Intel-based SBCs—not just the Core family of processors but Atom as well—continue to gain popularity in military and avionics applications. The trick is to adopt smaller, lighter, sealed boxes that don’t cause excessive heat build-up inside. Higher internal temperatures reduce the long-term reliability (mean time between failures or MBTF) of mission-critical electronics. In extreme cases, 20-30W processing platforms can experience thermal runaway where the thermal design is inadequate, causing reboots and shutdowns at inopportune moments. There is no denying the appeal of the Atom family of processors, with their reduced power consumption, for new designs and upgrade programs. However, even the 5 to 7W dissipated by the lowest power Z- series and E- series Atom platforms can wreak havoc on sealed boxes, particularly when I/O cards and other heat generators are in the board stack.
Defining the Mission
With the empty weight of small tactical UAVs dropping below 100 pounds—and in some cases even 10 pounds—for surveillance and reconnaissance missions, computer system integrators are starting to move away from traditional backplane and card cage architectures toward stackable designs in order to reduce bulk and weight. The payload should not represent a high percentage of the overall weight of the aircraft. The problem resulting from this approach is that traditional thermal dissipation mechanisms of stackable SBCs involve inefficient heat sinks, which increase heat inside the enclosure, resulting in reduced MTBF for the computer system as well as reduced maximum operating temperature range.

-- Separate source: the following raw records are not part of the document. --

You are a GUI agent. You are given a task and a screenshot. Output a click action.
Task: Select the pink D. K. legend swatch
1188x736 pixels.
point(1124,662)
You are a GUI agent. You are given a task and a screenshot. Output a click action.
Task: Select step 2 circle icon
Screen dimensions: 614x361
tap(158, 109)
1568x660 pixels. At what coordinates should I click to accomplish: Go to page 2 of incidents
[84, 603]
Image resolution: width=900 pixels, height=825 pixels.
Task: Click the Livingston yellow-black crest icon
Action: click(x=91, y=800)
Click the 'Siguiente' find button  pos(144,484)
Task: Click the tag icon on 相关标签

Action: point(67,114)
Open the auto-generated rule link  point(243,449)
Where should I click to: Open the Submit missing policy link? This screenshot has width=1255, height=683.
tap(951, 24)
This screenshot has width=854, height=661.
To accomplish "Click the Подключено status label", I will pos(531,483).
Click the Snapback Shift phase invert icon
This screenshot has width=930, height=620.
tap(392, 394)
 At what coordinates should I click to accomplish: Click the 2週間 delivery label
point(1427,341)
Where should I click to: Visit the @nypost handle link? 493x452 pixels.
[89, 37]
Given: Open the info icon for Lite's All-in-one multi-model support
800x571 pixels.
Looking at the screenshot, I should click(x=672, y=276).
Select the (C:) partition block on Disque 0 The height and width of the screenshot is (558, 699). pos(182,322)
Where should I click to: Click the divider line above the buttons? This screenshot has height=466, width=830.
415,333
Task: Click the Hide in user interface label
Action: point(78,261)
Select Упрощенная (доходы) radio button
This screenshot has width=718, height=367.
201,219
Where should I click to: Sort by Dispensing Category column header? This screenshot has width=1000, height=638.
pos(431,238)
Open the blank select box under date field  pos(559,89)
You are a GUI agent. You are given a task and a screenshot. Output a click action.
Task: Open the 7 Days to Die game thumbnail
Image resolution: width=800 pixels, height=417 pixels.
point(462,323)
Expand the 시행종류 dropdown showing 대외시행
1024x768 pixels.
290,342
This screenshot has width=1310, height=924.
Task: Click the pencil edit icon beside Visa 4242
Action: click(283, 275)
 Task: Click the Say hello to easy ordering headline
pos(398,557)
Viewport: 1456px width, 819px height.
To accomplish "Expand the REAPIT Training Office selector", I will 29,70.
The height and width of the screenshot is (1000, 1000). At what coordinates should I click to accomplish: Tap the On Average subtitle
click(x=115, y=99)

As if torn from the pages of the VME playbook, stackable SBCs are now embarking along the conduction cooling path. With a simplifying assumption of stacking I/O cards in only one direction—above the host SBC rather than both above and below—heat-generating components such as the CPU are placed on the bottom side of the SBC, rather than the traditional top side. This allows the use of a simple, thin thermal transfer plate on the bottom side, which allows system designers to attach SBCs directly to enclosures, while providing an optimum means of dissipating the heat generated by the SBC. A significant side benefit is that expansion I/O cards can be easily mounted on top of the SBC without fear of interference with the now-eliminated heat sink. This breakthrough for stackable SBCs of upward-only stacking reduces size, weight, power and cost (SWaPaC) compared to previous stacking or card cage architectures and can be applied easily to sheet metal, milled aluminum, or cast enclosures (Figure 1).
The bottom-mounted heat transfer plate leads to an optimal thin and light solution.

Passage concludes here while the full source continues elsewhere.